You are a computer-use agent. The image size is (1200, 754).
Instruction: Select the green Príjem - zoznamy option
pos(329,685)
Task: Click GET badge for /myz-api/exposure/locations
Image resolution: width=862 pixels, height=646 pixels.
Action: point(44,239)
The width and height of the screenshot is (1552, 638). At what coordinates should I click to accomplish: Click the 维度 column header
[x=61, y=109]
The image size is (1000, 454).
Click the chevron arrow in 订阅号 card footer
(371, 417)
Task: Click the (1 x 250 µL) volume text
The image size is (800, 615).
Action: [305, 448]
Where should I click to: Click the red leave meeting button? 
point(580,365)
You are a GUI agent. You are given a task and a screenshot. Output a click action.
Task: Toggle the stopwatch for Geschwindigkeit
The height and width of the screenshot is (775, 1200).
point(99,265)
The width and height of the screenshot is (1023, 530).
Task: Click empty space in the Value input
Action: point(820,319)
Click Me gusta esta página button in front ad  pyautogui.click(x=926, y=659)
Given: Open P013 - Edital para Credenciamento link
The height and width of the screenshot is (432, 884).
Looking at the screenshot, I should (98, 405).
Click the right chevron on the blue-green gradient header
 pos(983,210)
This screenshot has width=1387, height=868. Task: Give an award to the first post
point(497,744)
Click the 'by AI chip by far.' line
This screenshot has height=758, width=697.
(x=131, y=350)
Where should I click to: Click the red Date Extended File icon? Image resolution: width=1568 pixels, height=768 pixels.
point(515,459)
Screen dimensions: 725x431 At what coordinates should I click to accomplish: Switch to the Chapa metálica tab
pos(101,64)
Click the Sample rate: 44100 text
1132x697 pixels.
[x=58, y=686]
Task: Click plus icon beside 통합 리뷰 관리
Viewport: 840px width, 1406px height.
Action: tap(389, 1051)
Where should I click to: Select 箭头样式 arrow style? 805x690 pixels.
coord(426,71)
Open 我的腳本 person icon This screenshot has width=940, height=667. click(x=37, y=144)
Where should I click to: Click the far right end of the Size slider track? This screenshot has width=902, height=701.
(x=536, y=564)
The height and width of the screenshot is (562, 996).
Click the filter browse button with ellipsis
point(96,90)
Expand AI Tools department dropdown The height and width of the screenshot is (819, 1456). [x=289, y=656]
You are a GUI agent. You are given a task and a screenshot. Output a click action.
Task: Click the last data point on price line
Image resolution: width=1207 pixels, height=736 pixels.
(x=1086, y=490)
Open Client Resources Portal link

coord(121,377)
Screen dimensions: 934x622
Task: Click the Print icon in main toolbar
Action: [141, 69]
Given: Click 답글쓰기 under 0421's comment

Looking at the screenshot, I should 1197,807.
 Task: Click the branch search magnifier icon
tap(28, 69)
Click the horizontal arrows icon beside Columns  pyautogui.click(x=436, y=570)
**********
*TASK*: Going through the entries, return every line holding the word "pyautogui".

*SOLUTION*:
Click Me gusta esta página button in front ad  pyautogui.click(x=926, y=659)
Click the horizontal arrows icon beside Columns  pyautogui.click(x=436, y=570)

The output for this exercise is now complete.